Illinois Lawmakers Revisit Gun Legislation

Advocates for gun control have renewed their push to require Illinois firearm stores to get state licenses, saying federal regulations don't go far enough to ensure sales are handled properly.

The state Senate last year advanced legislation to license gun dealers, but it stalled in the House due to opposition from gun rights groups, the Chicago Tribune reported.

The groups argued that licensing would increase the price of purchasing a firearm by as much as $300. To calm those fears, Democrats in the Senate advanced companion legislation on Wednesday to limit the cost of licensing fees to $1,000 for a five-year period.

Lawmakers are revisiting the measure in the wake of the Feb. 14 shooting in Parkland, Florida, in which 17 people were killed and others were wounded.

Some lawmakers are also calling for an outright ban on semi-automatic rifles to try to prevent mass shootings, an effort that has repeatedly failed in Illinois.

But supporters of the licensing bill have said the more widespread crisis is handgun violence that's permeated communities in Chicago.

"We react, as we should, when there is a horrific mass shooting, but every day in my district and across the Chicagoland area, young people are dying from gun violence," said sponsoring state Sen. Don Harmon, D-Oak Park. "I would like to do something to try to stop that."
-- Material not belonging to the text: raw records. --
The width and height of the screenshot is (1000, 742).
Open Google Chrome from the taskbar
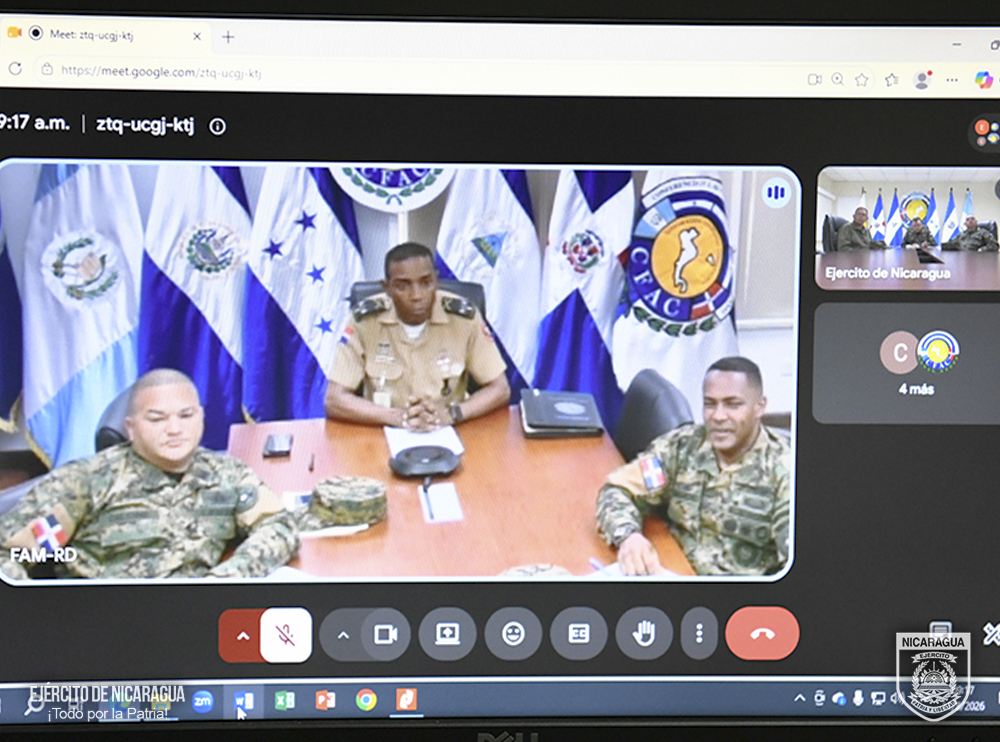click(x=366, y=700)
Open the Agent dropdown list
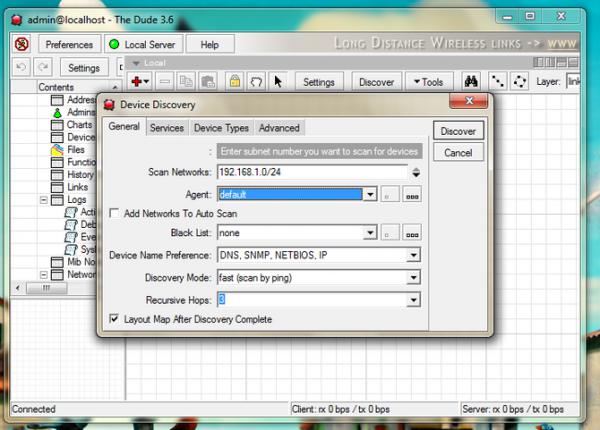Screen dimensions: 600x430 [x=370, y=195]
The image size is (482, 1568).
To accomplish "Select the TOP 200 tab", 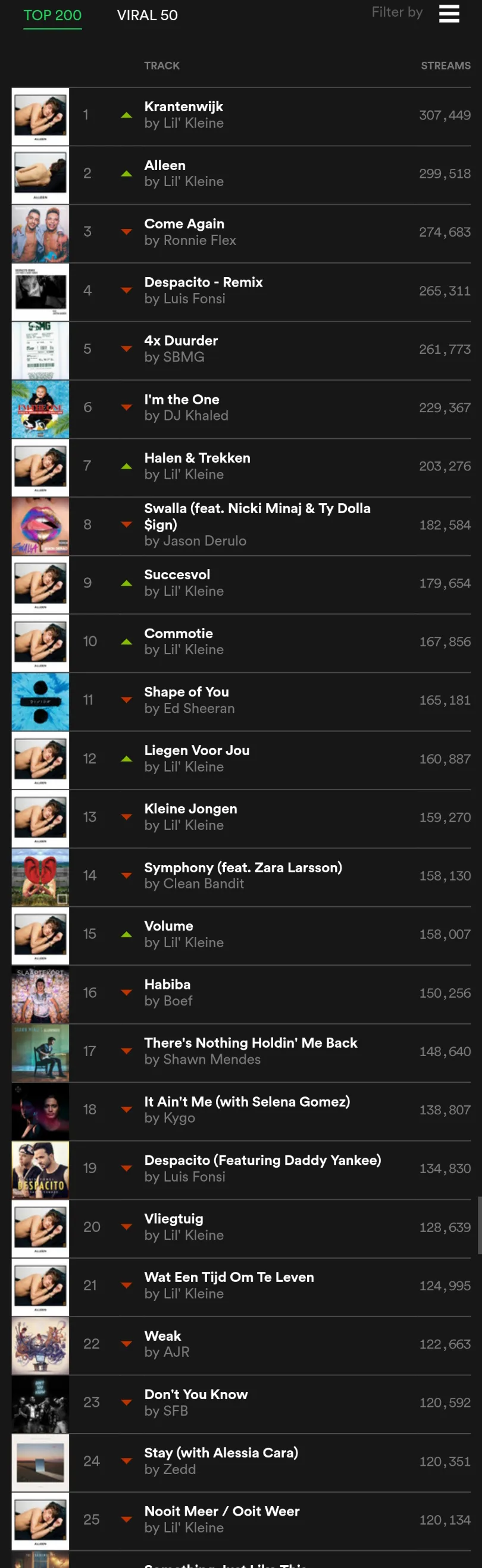I will (x=52, y=15).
Opponents are arguing that those who sell guns are already licensed by the federal Bureau of Alcohol, Tobacco, Firearms and Explosives, which requires background checks.

Todd Vandermyde is a former lobbyist for the National Rifle Association who now represents a group of gun dealers called the Federal Firearms Licensees of Illinois. He said the state measure could prove to be expensive for small businesses.

"We already have a federal licensing standard and we think it works reasonably well," Vandermyde said.